Stored dataset items:
# # # # #

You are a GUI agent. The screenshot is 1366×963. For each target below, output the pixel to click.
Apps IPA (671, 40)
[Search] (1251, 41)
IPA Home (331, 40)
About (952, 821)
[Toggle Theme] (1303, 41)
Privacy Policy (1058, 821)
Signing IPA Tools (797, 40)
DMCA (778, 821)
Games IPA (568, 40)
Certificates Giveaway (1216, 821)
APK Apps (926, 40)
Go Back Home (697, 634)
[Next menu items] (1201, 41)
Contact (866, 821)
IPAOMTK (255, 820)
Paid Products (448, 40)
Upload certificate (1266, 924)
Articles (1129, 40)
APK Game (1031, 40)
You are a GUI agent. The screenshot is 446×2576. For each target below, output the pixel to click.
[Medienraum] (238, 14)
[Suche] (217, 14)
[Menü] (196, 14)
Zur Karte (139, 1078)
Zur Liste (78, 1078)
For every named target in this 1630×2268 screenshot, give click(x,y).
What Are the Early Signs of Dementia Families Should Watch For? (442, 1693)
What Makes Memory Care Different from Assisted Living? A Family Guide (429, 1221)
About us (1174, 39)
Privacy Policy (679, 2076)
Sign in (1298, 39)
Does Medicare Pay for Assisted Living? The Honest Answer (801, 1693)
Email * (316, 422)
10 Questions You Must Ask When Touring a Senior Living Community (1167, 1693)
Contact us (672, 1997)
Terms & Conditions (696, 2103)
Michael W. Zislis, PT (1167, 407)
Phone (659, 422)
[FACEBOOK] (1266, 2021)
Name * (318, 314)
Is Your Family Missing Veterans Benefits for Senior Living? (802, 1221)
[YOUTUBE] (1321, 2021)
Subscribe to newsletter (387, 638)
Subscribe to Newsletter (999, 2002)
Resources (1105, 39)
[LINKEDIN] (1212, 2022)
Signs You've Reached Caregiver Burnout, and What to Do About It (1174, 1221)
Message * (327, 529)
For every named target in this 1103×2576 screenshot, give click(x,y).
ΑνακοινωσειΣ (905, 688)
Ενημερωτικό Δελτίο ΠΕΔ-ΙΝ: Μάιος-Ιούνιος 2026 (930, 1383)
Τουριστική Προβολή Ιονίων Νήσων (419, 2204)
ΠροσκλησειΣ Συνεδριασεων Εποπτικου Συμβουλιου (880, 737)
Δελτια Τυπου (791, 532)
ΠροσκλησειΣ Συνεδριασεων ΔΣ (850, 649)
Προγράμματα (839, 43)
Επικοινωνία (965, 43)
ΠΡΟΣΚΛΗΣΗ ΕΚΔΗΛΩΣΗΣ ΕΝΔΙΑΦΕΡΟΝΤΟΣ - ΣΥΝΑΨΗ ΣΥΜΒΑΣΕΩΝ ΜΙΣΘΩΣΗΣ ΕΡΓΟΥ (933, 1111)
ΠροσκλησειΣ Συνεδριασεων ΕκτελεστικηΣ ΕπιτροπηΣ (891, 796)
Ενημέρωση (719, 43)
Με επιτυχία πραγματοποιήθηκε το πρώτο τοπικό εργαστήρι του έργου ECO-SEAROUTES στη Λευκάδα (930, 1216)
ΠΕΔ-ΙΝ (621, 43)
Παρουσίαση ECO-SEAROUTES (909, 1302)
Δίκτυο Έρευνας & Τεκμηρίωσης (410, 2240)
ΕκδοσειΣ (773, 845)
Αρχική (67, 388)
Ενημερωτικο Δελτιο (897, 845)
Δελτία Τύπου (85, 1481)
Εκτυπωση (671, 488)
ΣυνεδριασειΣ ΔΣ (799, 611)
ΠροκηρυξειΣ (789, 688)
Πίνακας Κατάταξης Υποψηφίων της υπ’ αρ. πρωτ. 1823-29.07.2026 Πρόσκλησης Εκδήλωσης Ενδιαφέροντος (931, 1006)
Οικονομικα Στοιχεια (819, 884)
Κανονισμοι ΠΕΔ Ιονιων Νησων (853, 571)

# # # # #

Assignment: Determine how many lines of the entries above carry the string "pixel", and give that number alone.

Answer section: 2